Rescue workers treat victims at the Brussels airport, in this screencap taken from TV video. (Reuters/RTL Belgium via Reuters TV)
Rescue workers treat victims at the Brussels airport, in this screencap taken from TV video. (Reuters/RTL Belgium via Reuters TV)

Reb Shaya from Antwerp was in the Brussels airport en route to New York to attend a grandchild’s bris when the explosions occurred.

“You can’t imagine what was going on there,” he told Hamodia. “Thousands of people were running in panic.

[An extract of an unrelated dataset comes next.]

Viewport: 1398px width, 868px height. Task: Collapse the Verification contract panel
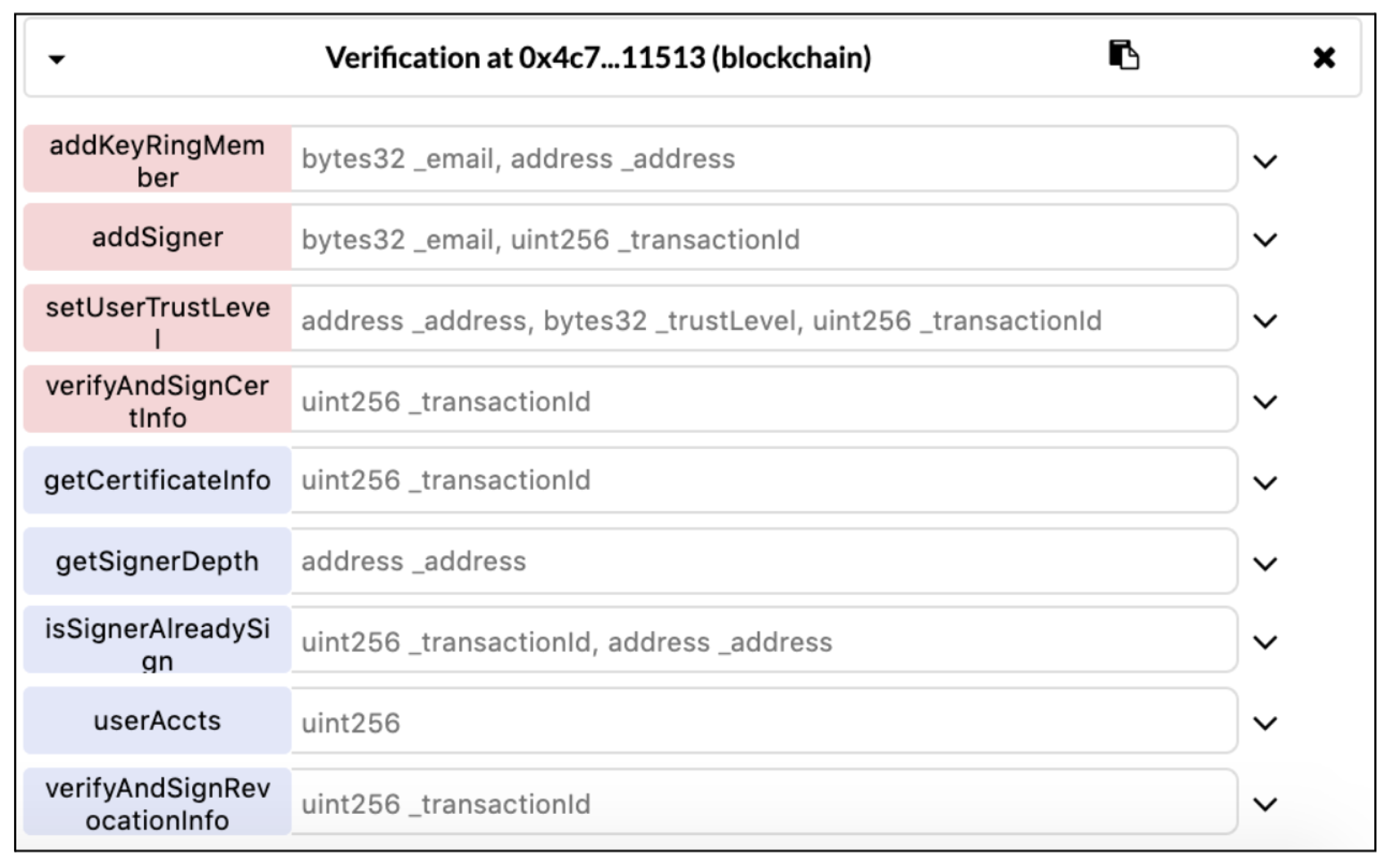(57, 59)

We were all scared there would be more bombs.”

By the time the explosions occurred, at about 8:10 a.m., Reb Shaya had already checked in for his flight when he heard a series of loud blasts.

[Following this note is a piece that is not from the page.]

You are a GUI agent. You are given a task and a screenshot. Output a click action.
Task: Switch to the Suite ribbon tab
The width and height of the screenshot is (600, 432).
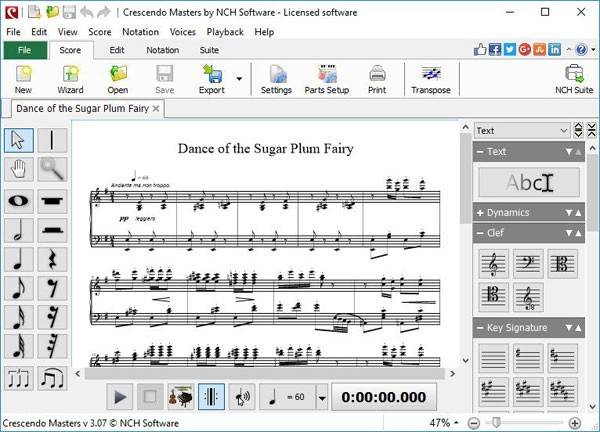(209, 49)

“We heard boom-boom-boom — I thought it was shooting,” he said.

Reb Shaya said that baruch Hashem, a number of factors had kept him out of harm’s way during the attacks. His insistence on arriving for flights at least two hours before departure time, a traffic-free trip from Antwerp, the decision to choose a 9:30 a.m. flight over another scheduled to leave a half hour later — all led to his being a safe distance away from the site of the explosions. He added that his choice of a European airline rather than an American carrier was part of the hashgachah that allowed him to escape the ordeal unharmed.

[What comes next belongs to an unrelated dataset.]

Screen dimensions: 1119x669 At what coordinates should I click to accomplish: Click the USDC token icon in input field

In the moments after the blasts, Reb Shaya said, the airport was a scene of total chaos.

“No one was prepared for this, the staff and security people did not know what to do — everybody said to go in a different direction,” he said.

As a semblance of order took hold, airport staff promptly evacuated the terminals, first directing the thousands who were at the scene outside and then into airplane hangars to wait while the area was secured. Those who had arrived on planes that morning were kept on aircraft for hours.

“Every hangar had thousands of people in it, people sitting everywhere — on the floor and on suitcases,” said Reb Shaya.

After coming to understand that it would be a few hours before they were allowed to go anywhere, he and a group of other Jewish travelers formed a minyan for Shacharis.

“Since I had already checked in, I had my tallis and tefillin with me, but a lot of people didn’t because [after the explosions occurred] security took away a lot of people’s hand baggage.”

After nearly six hours in the hangars, those who were at the airport were taken by bus to points where they could board trains or get picked up by friends or family to return to their homes.

“It’s a terrible rachmanus — all the people that got hurt and killed — totally innocent people. I had just been dealing with a lot of the staff in the airport, they were all such nice people,” said Reb Shaya. “The whole place [airport] is a churban, the windows and ceilings are broken all over.”

Reb Shaya inquired about the possibility of rescheduling his flight, but was told it would most likely be impossible for at least a week.

“Someone asked me how I was going to get my luggage back. I told them, forget my suitcase, Baruch Hashem I’m here.”